Required action -
Nothing should be output except the lines from the top of the material below through the line that contains "You are a computer-use agent. This", each exactly as written.
>>>>
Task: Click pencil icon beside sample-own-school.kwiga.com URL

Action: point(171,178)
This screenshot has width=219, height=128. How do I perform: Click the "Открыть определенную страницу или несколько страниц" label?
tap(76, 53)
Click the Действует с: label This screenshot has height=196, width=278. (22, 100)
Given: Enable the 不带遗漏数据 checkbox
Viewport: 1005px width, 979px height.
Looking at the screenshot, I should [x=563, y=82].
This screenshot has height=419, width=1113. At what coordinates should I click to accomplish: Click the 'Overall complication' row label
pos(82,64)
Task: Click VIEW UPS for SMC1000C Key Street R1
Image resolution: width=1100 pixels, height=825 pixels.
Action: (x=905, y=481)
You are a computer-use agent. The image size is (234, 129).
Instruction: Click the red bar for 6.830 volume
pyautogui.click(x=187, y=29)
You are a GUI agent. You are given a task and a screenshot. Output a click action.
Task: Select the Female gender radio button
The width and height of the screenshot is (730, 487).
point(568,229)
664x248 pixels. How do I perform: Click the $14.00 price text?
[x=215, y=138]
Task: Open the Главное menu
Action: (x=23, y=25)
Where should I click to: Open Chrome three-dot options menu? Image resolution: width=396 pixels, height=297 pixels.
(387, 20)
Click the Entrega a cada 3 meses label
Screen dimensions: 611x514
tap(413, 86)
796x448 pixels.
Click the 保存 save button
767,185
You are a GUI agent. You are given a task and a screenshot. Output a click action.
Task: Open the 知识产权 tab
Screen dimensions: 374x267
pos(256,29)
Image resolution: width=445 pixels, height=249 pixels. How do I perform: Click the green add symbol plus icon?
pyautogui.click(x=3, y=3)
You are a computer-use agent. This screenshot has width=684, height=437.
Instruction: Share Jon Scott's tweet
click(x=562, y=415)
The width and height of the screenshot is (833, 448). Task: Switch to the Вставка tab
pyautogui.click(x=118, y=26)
<<<<
Answer to this problem -
Task: Click pencil icon beside sample-own-school.kwiga.com URL

Action: point(171,178)
This screenshot has width=219, height=128. How do I perform: Click the "Открыть определенную страницу или несколько страниц" label?
tap(76, 53)
Click the Действует с: label This screenshot has height=196, width=278. (22, 100)
Given: Enable the 不带遗漏数据 checkbox
Viewport: 1005px width, 979px height.
Looking at the screenshot, I should [x=563, y=82].
This screenshot has height=419, width=1113. At what coordinates should I click to accomplish: Click the 'Overall complication' row label
pos(82,64)
Task: Click VIEW UPS for SMC1000C Key Street R1
Image resolution: width=1100 pixels, height=825 pixels.
Action: (x=905, y=481)
You are a computer-use agent. The image size is (234, 129).
Instruction: Click the red bar for 6.830 volume
pyautogui.click(x=187, y=29)
You are a GUI agent. You are given a task and a screenshot. Output a click action.
Task: Select the Female gender radio button
The width and height of the screenshot is (730, 487).
point(568,229)
664x248 pixels. How do I perform: Click the $14.00 price text?
[x=215, y=138]
Task: Open the Главное menu
Action: (x=23, y=25)
Where should I click to: Open Chrome three-dot options menu? Image resolution: width=396 pixels, height=297 pixels.
(387, 20)
Click the Entrega a cada 3 meses label
Screen dimensions: 611x514
tap(413, 86)
796x448 pixels.
Click the 保存 save button
767,185
You are a GUI agent. You are given a task and a screenshot. Output a click action.
Task: Open the 知识产权 tab
Screen dimensions: 374x267
pos(256,29)
Image resolution: width=445 pixels, height=249 pixels. How do I perform: Click the green add symbol plus icon?
pyautogui.click(x=3, y=3)
You are a computer-use agent. This screenshot has width=684, height=437.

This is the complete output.